I’d initially planned on dealing with le Carré in an elaborate post on this blog back in August, talking about how my father had first talked to me about George Smiley some years ago, on a cycling trip in Niagara, Ontario. As we cycled side by side and burned under the sun, my father told me the thrilling story of George Smiley and his doomed quest to find the mole hiding inside MI5, and how much he’d enjoyed both the book and the 80s BBC series with Alec Guinness as George Smiley (the cycling trip in question seemed to pull back all his memories for the first time in years; he subsequently ordered the DVD box set of the BBC Tinker Tailor Soldier Spy miniseries and we both watched it with relish). This was some years before the wonderful movie starring Gary Oldman and directed by Tomas Alfredson. Anyway, I never got around to writing that post so I might as well write about Smiley’s People now.

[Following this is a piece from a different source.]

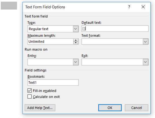Decrease maximum length with down arrow

click(76, 43)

I have to admit first of all that I’ve never actually read Tinker Tailor Soldier Spy—the only other le Carré I’d read before this was The Constant Gardner, in high school, and I’d found it a little tedious although not uninteresting. What I found really interesting about Smiley’s People was the atmosphere, the thickness of it. Even now, without the book at hand, I can recall quite vividly the different settings: the London park where the initial murder occurs, the dreary Paris apartment where the old Russian émigrée waits for her fate, the wet dreary Hamburg where Smiley’s car gets attacked by gipsy boys, the final moments in snowy Berlin when Smiley faces the true meaning of victory and defeat.

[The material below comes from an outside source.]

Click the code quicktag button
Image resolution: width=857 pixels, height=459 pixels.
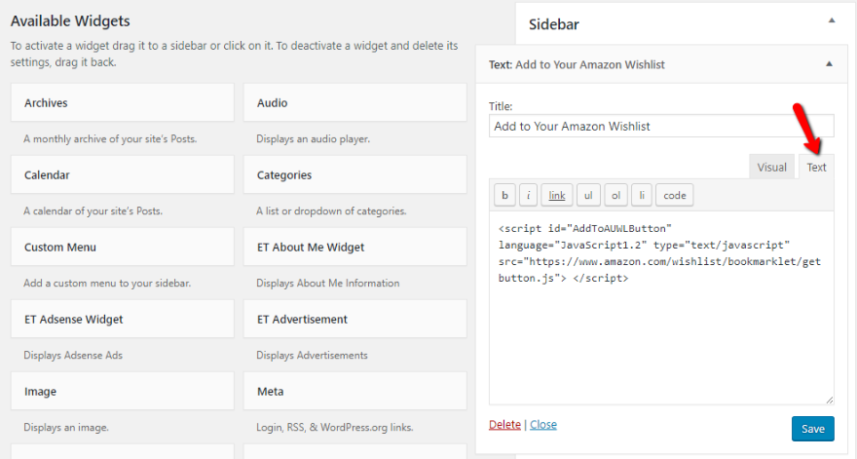(675, 196)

The other brilliant thing about Smiley’s People is that it’s not really about the surprise of how things will end, or even how that end will come about—it’s about seeing how George Smiley will react along the way: what he will do and say and, especially, not do and not say. In effect, Smiley is more or less given all the information he needs to solve the mystery at the centre of the book and catch Karla; what’s fascinating is seeing him dreading what might happen, utilizing all of his skills as a spy, and managing his agents and old friends along the way. My favourite passage in the novel is near the end, when Smiley meets Karla’s henchman, Grigoriev, whom Smiley needs to use to get to Karla through Karla’s daughter (secretly kept in a Swiss nunnery). Le Carré does a neat trick where, instead of keeping the narrative voice quite close to Smiley’s consciousness, he pulls us back from the moment and explains how the interview later became legend in the circus*, and how other agents refer to it later, what they say happened, etc.—it’s as if the novel were narrated from the circus itself, or its communal consciousness.

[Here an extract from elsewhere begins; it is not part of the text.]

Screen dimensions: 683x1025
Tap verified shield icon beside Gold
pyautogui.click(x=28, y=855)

Le Carré doesn’t have the reputation he has based on facility or luck or, god forbid, a Dan Brownian ease with urging the reader to turn the page. There is an intelligence, a complexity, a deliberateness, and a despondent form of wisdom behind his stories that is undeniable. Le Carré invented the espionage genre as we know it today, and he is a expert at deploying its tropes: exchanges of information, blurry old photographic evidence, the stress of being under watch, visits to old informants, that obliqueness of language that comes when people’s lives are in danger—all the elements are there for a grand time in the company of men and women who would be either incredibly dull or incredibly scary in real life, and yet who are the finest to be with in a work of fiction. Only, of course, in the hands of a master.
Photograph: Jane Brown/The Guardian
*In case you don’t know, “the circus” is what le Carré calls the British secret service in his novels; the equivalent of “The Company” in Robert Litell’s eponymous novel.